##### Records shown #####

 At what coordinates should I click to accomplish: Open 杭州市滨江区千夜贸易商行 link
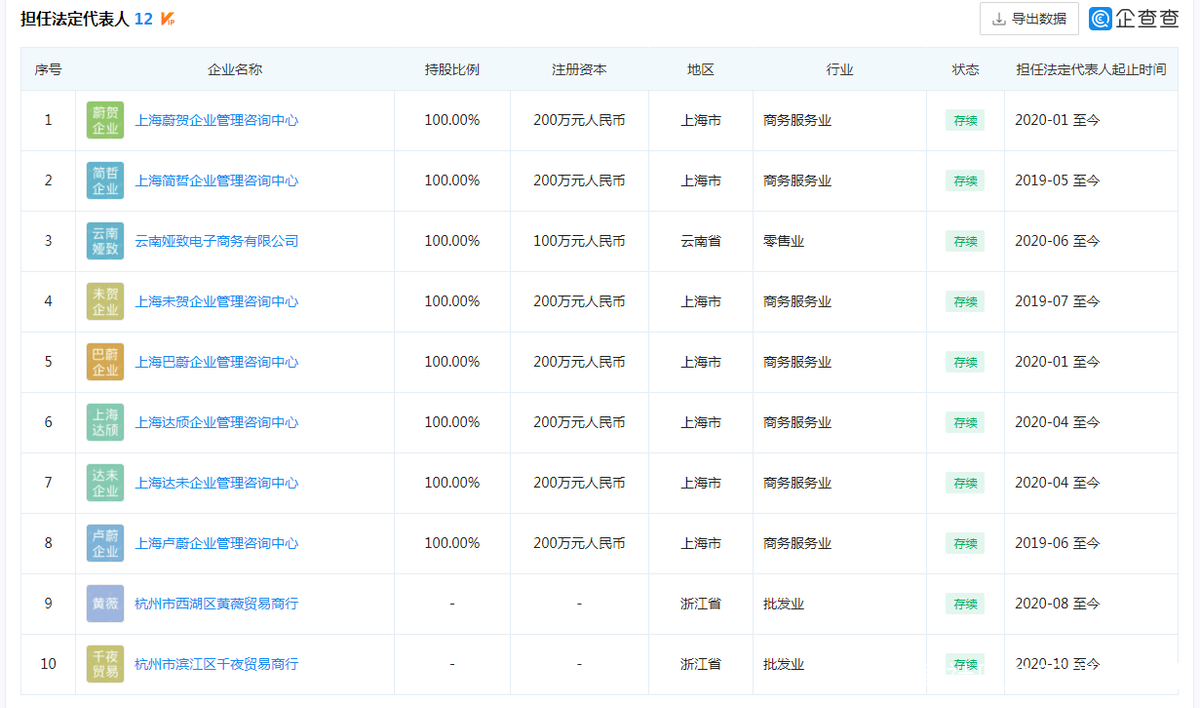[x=216, y=664]
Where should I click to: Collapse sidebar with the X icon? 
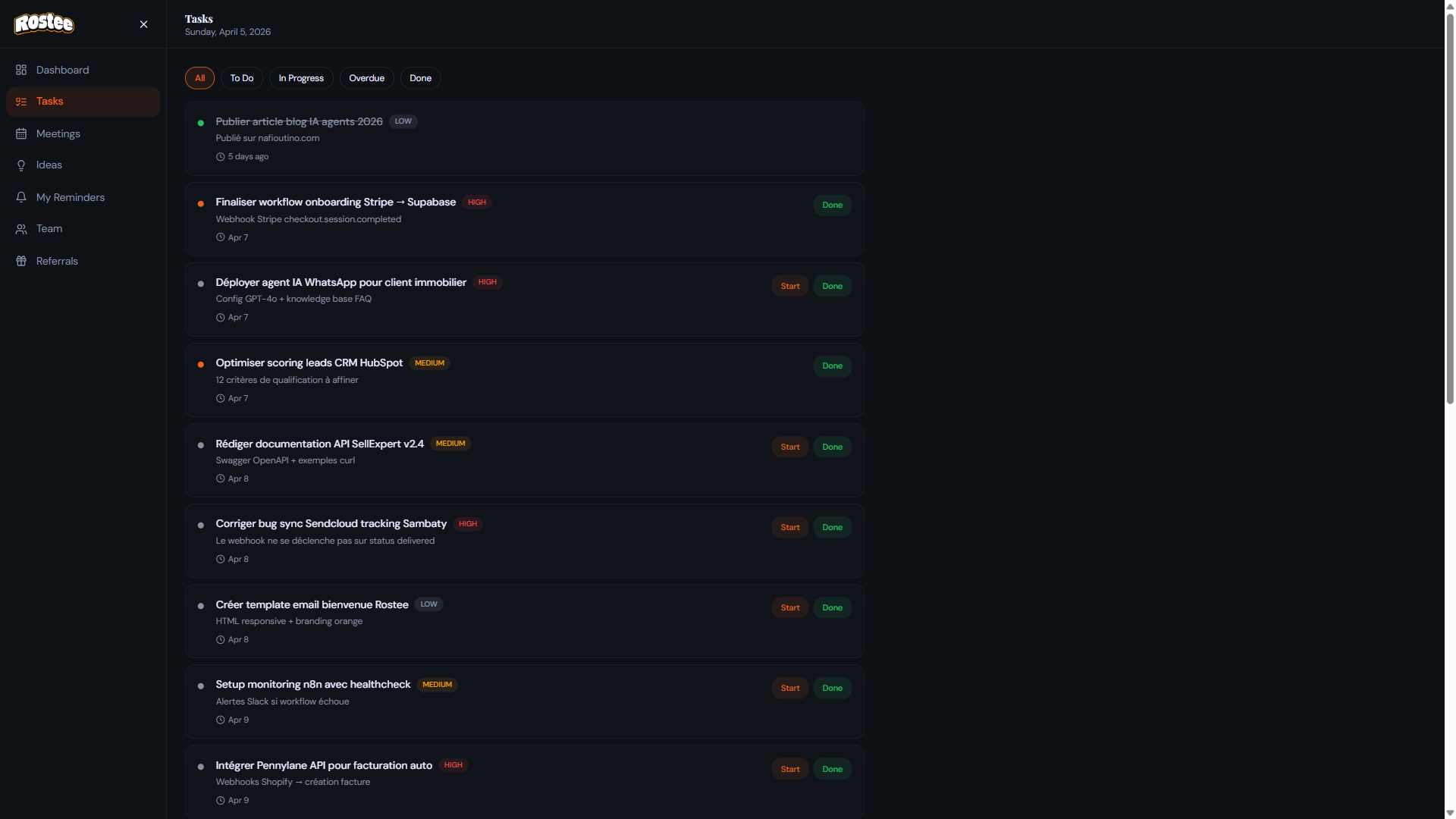[x=143, y=24]
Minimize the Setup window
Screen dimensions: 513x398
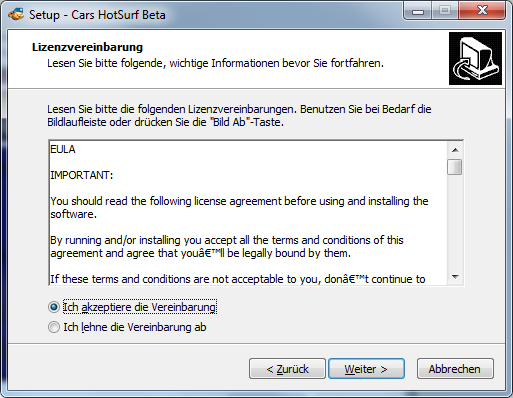(x=418, y=11)
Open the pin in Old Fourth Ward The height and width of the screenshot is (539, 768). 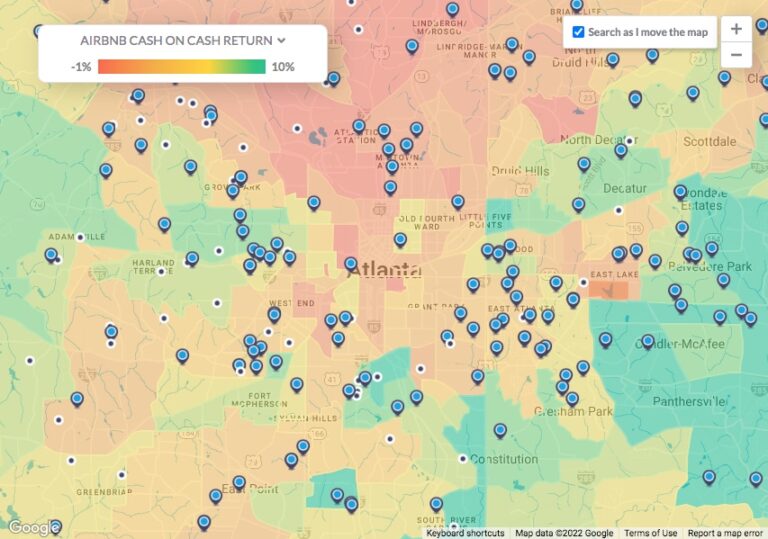click(400, 239)
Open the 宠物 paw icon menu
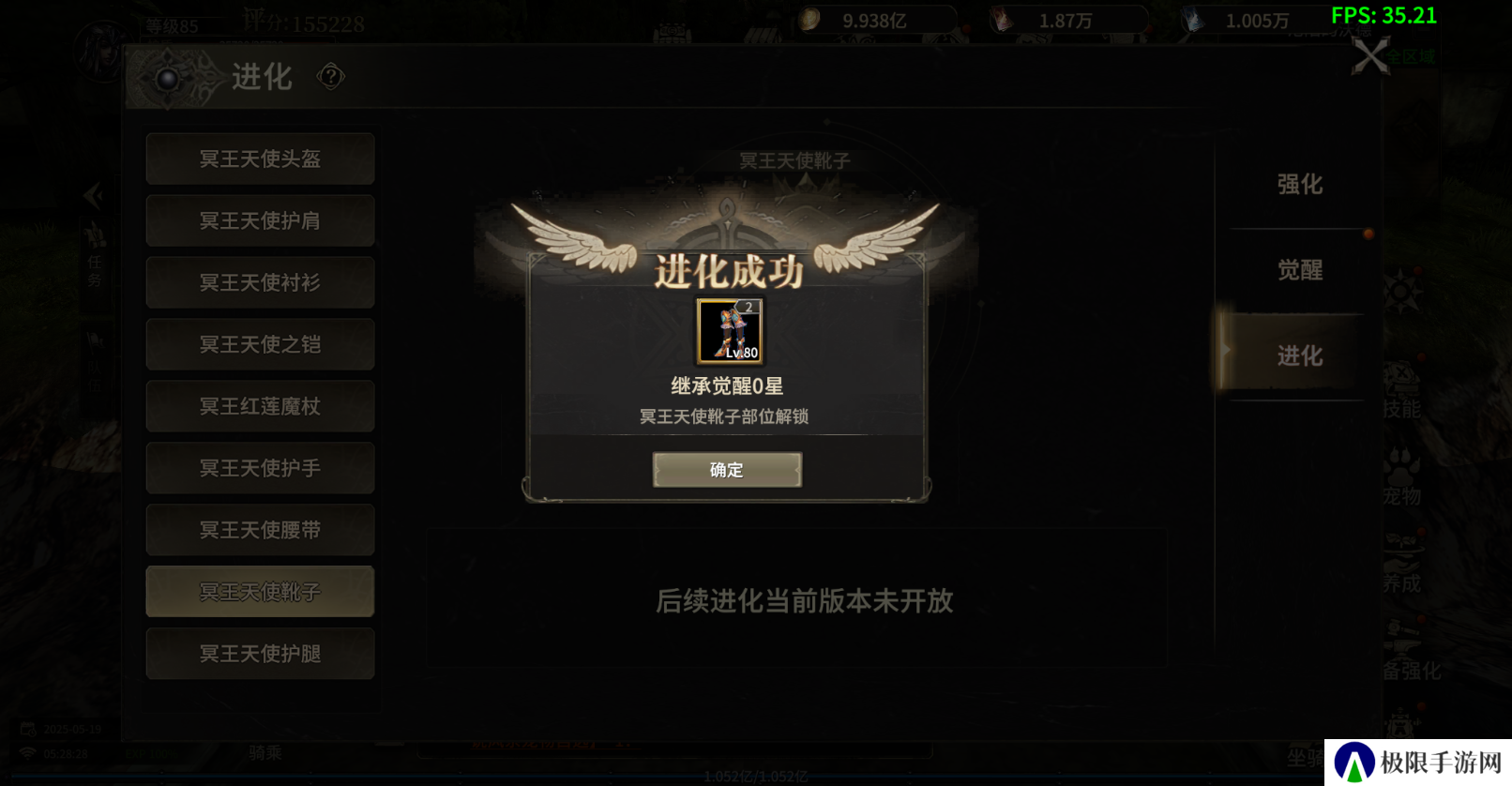The height and width of the screenshot is (786, 1512). 1401,476
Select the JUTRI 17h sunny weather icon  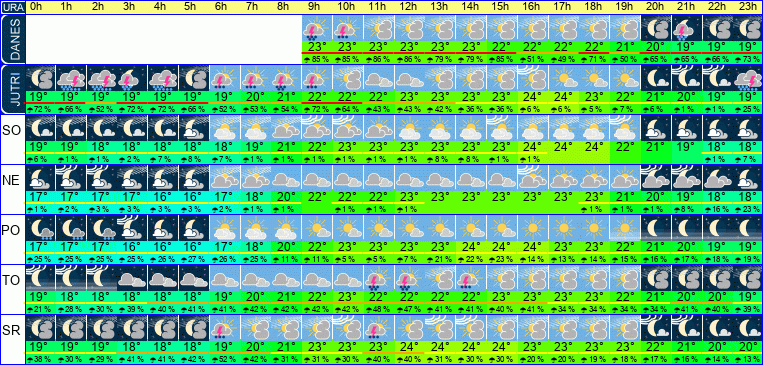click(563, 78)
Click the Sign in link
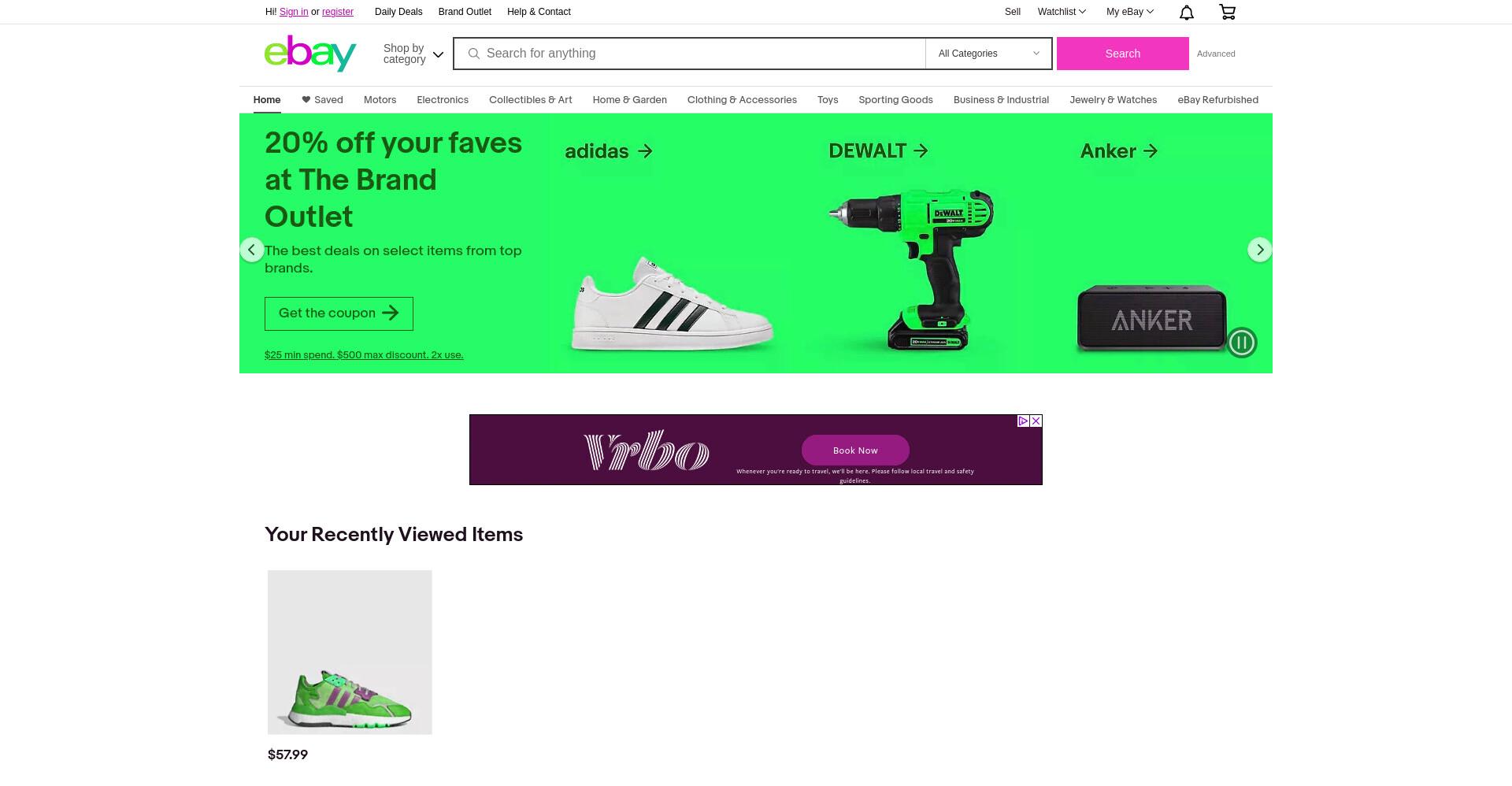Viewport: 1512px width, 786px height. point(294,12)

#####

▸ Task description:
From the material above, copy out every line that contains the word "should", leaving the rest behind.

▸ Correct answer:
 At what coordinates should I click to accomplish: Open 杭州市滨江区千夜贸易商行 link
Where should I click to: Collapse sidebar with the X icon? 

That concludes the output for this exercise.